Il faut établir des liens entre les créateurs et réinventer la manière dont nous créons, estime encore François Taddéi. D’où l’idée d’imaginer des Campus X.0 : un campus en évolution où il faut réinventer en continu la façon dont on procède à l’éducation et dont on utilise la techno tout en étant accessible à tous sur la planète, à l’image des cours du MIT en ligne. Mais au vrai MIT, on a plus que les cours, il y a aussi les interactions avec les enseignants et les étudiants, souligne le chercheur. Plus que de donner accès à la science, « nous avons besoin de zones de créativité », insiste le chercheur, « car souvent, on est entouré de gens qui ne le sont pas. Il faut créer des espaces de création de manière constructive ». On sait qu’en France on a tendance à critiquer sans faire de propositions constructives pour aller plus loin, ce n’est pourtant pas la démarche de François Taddéi, au contraire. Il a mis en place le programme Wiser-U.net (explications additionnelles, vidéo) par lequel tente de créer un espace numérique pour échanger et créer des idées entre étudiants.
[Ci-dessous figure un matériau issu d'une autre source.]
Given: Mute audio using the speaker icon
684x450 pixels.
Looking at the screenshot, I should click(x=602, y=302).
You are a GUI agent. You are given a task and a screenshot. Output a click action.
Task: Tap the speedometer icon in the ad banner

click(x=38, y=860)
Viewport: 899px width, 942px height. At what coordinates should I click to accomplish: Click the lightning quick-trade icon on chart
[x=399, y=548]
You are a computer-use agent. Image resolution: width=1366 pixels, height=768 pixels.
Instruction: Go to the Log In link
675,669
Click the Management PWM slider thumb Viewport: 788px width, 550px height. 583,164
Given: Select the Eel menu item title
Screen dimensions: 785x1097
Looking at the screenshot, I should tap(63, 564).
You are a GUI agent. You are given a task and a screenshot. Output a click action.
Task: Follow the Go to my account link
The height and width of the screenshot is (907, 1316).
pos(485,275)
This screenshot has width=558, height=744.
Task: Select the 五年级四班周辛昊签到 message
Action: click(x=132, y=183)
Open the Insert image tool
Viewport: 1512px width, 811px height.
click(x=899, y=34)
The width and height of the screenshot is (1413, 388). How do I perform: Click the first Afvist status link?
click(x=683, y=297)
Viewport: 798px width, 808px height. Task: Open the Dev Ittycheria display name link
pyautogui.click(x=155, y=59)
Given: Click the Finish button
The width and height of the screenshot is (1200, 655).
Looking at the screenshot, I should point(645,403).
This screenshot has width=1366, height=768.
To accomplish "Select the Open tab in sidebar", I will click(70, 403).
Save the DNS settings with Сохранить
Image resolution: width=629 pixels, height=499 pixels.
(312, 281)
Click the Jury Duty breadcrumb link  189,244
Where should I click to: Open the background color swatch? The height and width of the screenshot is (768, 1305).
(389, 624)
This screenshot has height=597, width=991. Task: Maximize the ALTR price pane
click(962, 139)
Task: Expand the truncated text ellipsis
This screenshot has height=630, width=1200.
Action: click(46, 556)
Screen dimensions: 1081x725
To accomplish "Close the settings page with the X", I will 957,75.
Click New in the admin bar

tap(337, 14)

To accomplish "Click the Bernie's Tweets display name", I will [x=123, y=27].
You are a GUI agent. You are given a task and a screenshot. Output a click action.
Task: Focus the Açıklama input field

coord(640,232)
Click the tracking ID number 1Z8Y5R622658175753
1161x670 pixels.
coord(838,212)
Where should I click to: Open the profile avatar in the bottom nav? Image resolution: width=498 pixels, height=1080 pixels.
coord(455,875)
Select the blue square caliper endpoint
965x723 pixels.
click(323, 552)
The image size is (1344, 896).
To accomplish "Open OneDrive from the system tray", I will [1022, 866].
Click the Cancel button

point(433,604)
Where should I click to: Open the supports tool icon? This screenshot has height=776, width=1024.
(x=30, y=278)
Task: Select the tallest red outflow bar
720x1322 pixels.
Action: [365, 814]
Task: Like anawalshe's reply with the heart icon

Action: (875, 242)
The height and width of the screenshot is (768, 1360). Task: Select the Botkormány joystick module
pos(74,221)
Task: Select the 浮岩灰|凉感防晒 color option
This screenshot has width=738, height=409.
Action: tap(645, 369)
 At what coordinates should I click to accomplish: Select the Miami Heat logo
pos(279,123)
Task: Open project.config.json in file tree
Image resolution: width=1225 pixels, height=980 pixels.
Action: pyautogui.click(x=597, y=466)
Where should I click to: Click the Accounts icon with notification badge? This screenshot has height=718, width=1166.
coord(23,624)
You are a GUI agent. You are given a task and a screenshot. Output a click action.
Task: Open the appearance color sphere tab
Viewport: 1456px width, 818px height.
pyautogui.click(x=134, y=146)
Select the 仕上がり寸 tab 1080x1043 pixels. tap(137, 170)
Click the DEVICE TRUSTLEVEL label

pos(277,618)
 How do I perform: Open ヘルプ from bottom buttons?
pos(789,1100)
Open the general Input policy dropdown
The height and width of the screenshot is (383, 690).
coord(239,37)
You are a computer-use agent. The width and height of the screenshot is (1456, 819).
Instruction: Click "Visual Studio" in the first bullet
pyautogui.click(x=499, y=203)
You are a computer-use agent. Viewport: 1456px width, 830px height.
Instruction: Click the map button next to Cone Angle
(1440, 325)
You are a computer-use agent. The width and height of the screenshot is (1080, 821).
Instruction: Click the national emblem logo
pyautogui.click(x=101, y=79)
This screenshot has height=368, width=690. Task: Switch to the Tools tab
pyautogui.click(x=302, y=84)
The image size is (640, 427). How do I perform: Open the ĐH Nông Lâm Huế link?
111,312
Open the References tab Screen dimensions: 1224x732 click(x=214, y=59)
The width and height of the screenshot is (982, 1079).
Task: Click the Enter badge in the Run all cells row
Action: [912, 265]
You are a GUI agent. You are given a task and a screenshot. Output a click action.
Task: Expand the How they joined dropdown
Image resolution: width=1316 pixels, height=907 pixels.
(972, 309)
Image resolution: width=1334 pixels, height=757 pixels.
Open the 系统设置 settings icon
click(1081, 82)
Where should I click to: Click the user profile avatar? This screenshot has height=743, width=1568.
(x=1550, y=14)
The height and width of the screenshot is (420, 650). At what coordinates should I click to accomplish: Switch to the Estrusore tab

C’est un espace où ils peuvent trouver des idées, réaliser des projets, de manière ouverte, utilisant l’intelligence collective…

Que peut-on faire de plus beau et de plus utile qu’une tour Eiffel, conclut François Taddéi en nous montrant le symbole d’une époque, en utilisant des technologiques d’une manière constructive et collective ? François Taddéi esquisse une piste. « Il faut créer l’avenir, car nous allons y passer le reste de leur vie », rappelle-t-il enthousiaste, avant de s’éclipser rapidement prendre un avion pour l’autre bout du monde, certainement pour en convaincre d’autres personnes de l’urgence à développer une école innovante, comme il le disait déjà l’année dernière dans une tribune au Monde.